PJM holds more data centers than any other grid market in the country. The concentration runs through Northern Virginia, where cloud infrastructure serves financial services, healthcare, federal agencies, and a significant share of investment management operational systems. PJM’s independent market monitor found that data center load growth drove an 82% increase in capacity market revenues in the 2026/27 auction.

Beginning summer 2026, PJM’s generation and demand will leave the system at its reliability ceiling. Data centers connect faster than new generation and transmission can be built. PJM has initiated a Critical Issue Fast Path process to address the gap, with implementation targeted for the 2028/29 capacity auction.

MISO

MISO serves Chicago, Minneapolis, and much of the Midwest. Northern Trust, Nuveen, Allstate, Zurich North America, Aon, and Gallagher all run operations from Chicago. The data centers carrying their cloud workloads sit in the same grid market absorbing AI infrastructure load.

ISO New England

ISO New England serves Boston and Hartford — home to Fidelity, State Street, Wellington, MFS, Travelers, and Hartford Financial. The grid depends on contracted power from Hydro-Québec. In January 2026, the New England Clean Energy Connect transmission line came online after nearly a decade of development, built to deliver 1,200 megawatts of hydroelectric power from Quebec. Eight days later, Winter Storm Fern hit. Quebec suspended exports to meet domestic demand. ISO New England ran on emergency oil generation under a U.S. Energy Secretary emergency order. The line built to provide reliability failed at the moment reliability was needed most. The grid held — that time.

What To Do

The window is the contract and policy renewal cycle: what remains of 2026 and early 2027.

Pull the force majeure language from each cloud contract — not the service level agreement headline — and map it against your order management systems, trading platforms, policy administration systems, and claims processing platforms. Most firms have not read this section since they signed.

Ask your broker directly: if your cloud provider experiences a multi-day outage from grid constraints — no physical damage, only insufficient power — what does the policy cover? Get the answer in writing. Then map the coverage trigger against the BCP/DR plan’s documented RTO by tier. Where the waiting period exceeds the RTO, the policy functions as a silent deductible.
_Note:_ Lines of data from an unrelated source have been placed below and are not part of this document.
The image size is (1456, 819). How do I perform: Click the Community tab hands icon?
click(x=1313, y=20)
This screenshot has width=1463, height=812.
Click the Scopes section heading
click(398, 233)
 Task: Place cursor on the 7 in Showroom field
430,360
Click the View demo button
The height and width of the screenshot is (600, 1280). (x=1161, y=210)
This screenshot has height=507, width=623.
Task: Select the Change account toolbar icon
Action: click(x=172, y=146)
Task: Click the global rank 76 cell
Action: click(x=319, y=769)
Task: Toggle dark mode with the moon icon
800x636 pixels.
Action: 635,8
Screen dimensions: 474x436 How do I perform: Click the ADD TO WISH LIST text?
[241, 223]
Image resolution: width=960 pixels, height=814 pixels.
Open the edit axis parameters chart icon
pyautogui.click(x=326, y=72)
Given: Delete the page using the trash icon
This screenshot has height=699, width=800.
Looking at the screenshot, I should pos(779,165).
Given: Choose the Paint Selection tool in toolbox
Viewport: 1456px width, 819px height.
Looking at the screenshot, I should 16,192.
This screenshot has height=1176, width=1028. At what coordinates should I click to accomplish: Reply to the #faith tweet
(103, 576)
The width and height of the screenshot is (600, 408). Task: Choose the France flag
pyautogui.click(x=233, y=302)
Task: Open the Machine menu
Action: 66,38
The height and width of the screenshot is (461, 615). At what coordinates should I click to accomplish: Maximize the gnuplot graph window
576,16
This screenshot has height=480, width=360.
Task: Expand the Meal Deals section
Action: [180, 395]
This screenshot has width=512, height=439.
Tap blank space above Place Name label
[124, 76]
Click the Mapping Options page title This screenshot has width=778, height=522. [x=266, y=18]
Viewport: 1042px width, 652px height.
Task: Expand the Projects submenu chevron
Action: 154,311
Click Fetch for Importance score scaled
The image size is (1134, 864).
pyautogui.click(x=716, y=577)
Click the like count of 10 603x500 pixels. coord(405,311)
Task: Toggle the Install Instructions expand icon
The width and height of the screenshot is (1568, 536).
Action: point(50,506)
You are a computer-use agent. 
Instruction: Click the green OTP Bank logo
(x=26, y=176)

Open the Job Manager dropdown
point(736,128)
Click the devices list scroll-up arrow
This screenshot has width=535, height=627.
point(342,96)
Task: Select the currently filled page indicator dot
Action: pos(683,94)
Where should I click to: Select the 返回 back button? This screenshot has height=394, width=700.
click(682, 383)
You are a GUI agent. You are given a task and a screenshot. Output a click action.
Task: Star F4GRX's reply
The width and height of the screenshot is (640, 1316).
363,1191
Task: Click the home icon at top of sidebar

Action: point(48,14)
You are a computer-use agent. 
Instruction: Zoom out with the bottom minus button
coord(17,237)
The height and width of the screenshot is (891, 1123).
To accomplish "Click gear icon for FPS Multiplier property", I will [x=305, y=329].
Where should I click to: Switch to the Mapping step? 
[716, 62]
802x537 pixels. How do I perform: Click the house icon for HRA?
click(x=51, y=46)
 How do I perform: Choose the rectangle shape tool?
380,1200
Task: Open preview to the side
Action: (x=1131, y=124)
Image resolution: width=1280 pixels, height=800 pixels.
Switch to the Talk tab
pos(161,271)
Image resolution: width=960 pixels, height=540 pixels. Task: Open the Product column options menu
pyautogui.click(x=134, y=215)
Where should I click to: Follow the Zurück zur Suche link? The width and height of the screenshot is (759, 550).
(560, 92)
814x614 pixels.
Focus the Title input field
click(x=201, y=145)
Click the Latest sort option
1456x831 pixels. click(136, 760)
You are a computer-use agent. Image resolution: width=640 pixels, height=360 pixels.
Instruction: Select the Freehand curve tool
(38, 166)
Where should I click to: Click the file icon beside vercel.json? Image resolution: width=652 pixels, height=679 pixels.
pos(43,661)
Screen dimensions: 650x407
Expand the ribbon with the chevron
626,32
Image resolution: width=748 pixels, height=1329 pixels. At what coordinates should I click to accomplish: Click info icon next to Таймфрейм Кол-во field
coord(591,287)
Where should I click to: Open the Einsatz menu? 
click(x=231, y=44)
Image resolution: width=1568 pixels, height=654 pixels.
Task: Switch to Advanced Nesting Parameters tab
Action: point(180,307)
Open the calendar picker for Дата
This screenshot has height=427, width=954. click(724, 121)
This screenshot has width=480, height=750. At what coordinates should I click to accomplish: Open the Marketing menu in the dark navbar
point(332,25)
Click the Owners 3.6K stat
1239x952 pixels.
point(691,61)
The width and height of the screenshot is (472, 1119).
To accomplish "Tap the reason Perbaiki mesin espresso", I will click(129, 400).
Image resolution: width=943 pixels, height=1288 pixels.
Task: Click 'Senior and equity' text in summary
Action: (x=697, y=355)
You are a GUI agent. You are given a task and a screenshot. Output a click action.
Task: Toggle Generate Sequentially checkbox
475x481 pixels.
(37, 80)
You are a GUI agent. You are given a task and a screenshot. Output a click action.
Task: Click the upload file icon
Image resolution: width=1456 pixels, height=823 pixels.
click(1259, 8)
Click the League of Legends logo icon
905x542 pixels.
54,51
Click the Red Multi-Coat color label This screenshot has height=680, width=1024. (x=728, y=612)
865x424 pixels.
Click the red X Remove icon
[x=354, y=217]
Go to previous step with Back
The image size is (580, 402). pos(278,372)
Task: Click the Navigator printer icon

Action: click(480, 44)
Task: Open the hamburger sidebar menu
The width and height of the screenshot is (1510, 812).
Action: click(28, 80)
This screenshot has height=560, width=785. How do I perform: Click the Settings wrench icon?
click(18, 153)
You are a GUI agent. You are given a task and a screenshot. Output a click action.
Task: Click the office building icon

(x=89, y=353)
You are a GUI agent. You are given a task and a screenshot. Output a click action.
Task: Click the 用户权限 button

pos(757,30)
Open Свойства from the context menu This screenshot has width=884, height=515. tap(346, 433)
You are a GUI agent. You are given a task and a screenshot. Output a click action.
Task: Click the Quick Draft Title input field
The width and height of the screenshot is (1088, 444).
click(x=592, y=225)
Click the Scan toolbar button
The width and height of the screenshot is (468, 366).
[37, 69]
Stress-test the BCP/DR plan against a scenario where primary and backup regions face power constraints simultaneously. Document the actual RTO, not the design assumption. Then test the failback sequence from a state of accumulated diverged data. Where the reconciliation process has no named owner and no tested procedure, the plan ends at failover and leaves the second problem unaddressed.

Some insurers now offer parametric coverage that triggers on measurable grid events — frequency deviation, wholesale power price thresholds — rather than physical damage. Where conventional business interruption coverage cannot reach the gap, parametric structures may.

Bring the exposure to the risk committee before it materializes in an outage. The intersection of cloud dependency, grid reliability, and insurance coverage gaps belongs on the board agenda while the negotiating window remains open.

The Bottom Line

The cloud contract defines what the provider owes when the grid fails: credits against fees, not compensation for losses. The BCP/DR plan inherits that limitation without knowing it, routing workloads into the same failure the contract excluded. The business interruption policy arrives last, with a coverage trigger the event was never going to satisfy.

Grid constraints in PJM, MISO, and ISO New England are not projections. Capacity auction results, reliability proceedings, and documented outages establish the exposure now. The question is whether your organization closes the gap in a contract review this year or discovers it in a claims denial next year.

The window to negotiate is what remains of 2026 and early 2027. After that, you carry whatever coverage you have.